Saved data entries
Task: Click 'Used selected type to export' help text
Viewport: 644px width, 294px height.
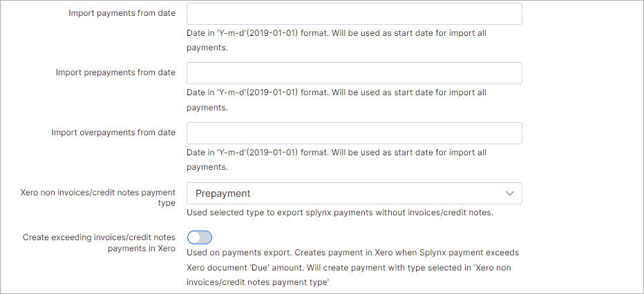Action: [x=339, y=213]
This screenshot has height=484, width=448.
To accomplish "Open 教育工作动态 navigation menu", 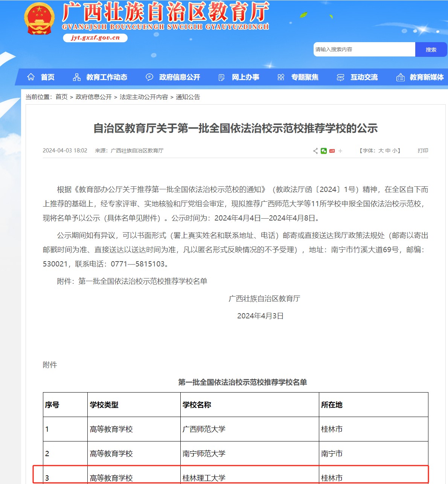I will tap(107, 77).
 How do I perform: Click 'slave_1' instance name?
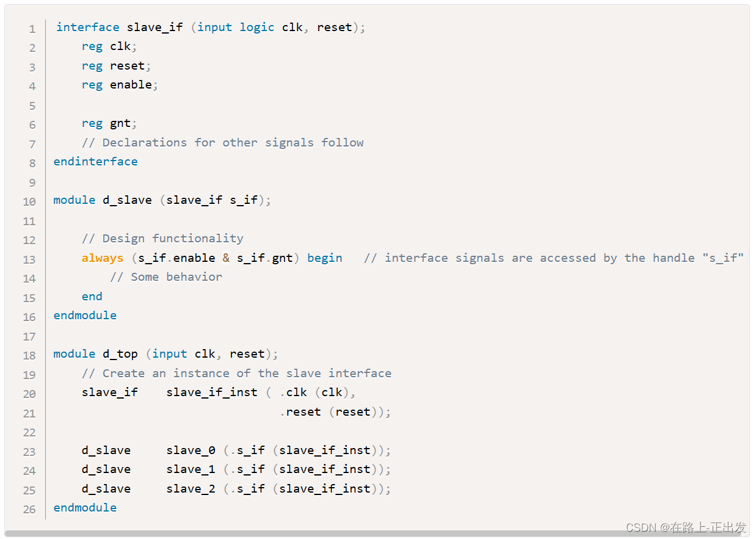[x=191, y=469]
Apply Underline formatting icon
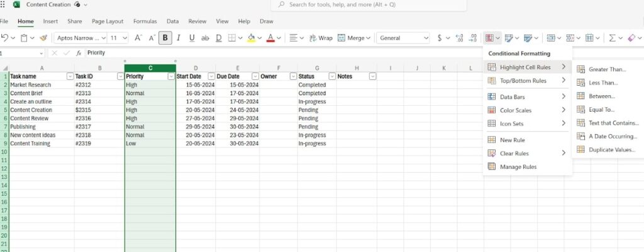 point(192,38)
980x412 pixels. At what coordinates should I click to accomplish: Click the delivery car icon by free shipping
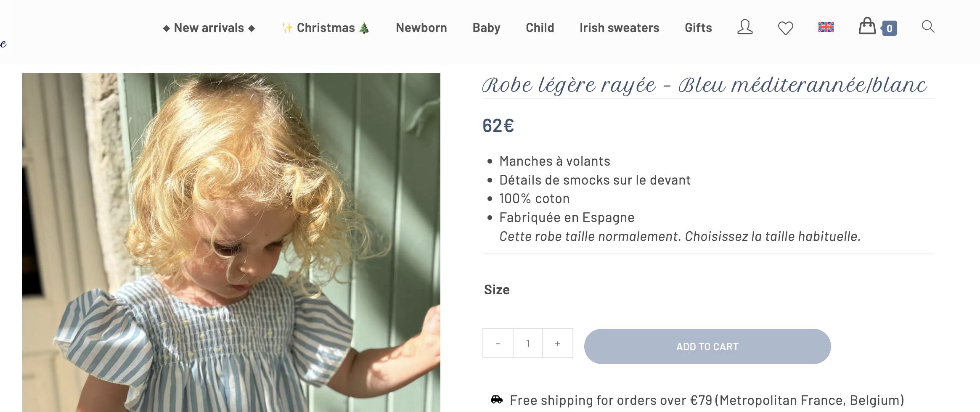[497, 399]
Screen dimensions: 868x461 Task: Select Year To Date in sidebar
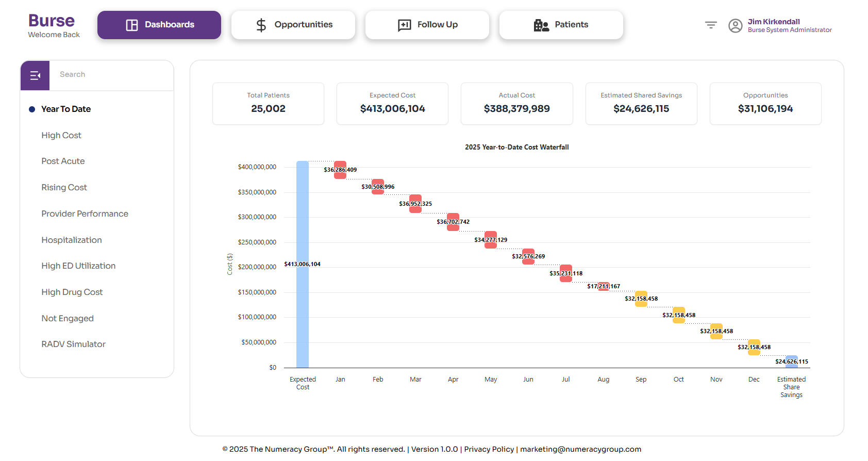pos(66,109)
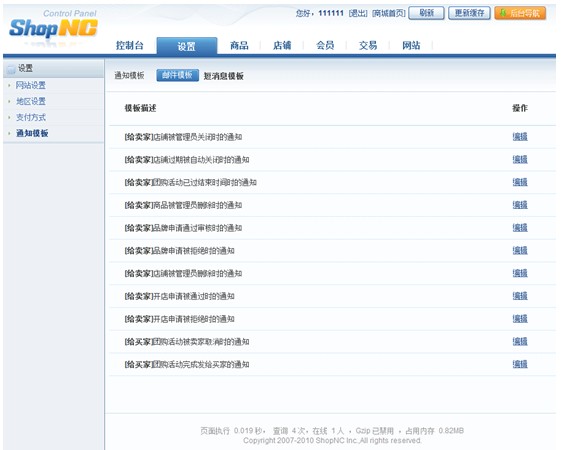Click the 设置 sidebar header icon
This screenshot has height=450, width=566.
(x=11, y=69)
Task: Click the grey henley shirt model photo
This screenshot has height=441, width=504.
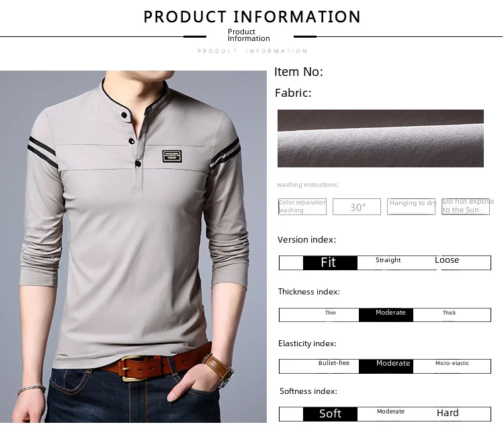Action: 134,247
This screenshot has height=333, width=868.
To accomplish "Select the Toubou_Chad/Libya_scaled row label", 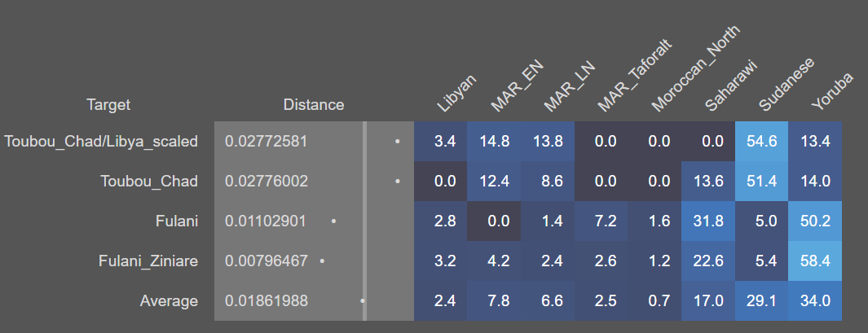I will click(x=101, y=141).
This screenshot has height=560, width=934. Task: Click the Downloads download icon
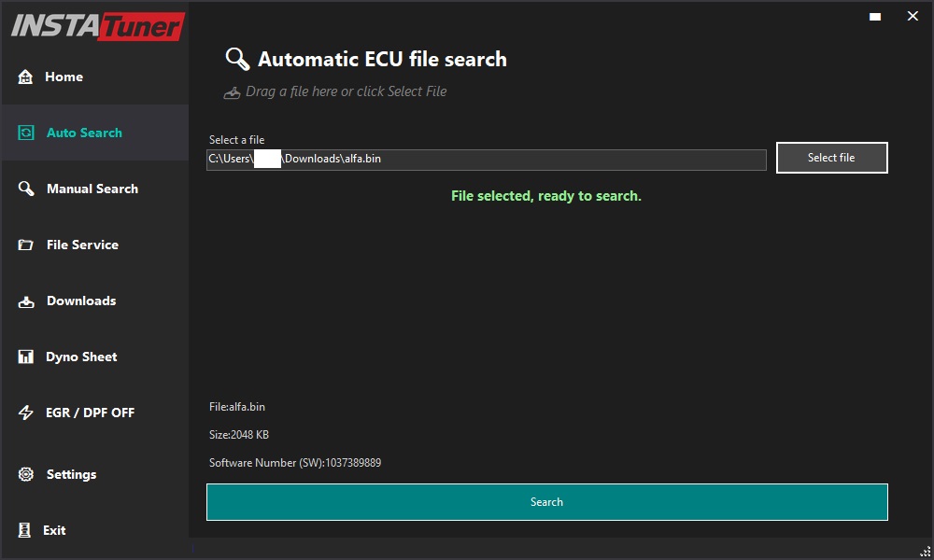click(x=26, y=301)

EXERCISE REQUIREMENTS
The stretch above running from the line with "980x412 pixels. At" through the line with "This screenshot has height=333, width=868." is all you should copy, exactly, leaving out the pictures.

RESPONSE
980x412 pixels. At what coordinates should I click to accomplish: Click the delivery car icon by free shipping
[497, 399]
Screen dimensions: 868x461 Task: Select Year To Date in sidebar
pos(66,109)
Click the 设置 sidebar header icon
This screenshot has height=450, width=566.
(x=11, y=69)
Task: Click the grey henley shirt model photo
This screenshot has height=441, width=504.
Action: 134,247
This screenshot has height=333, width=868.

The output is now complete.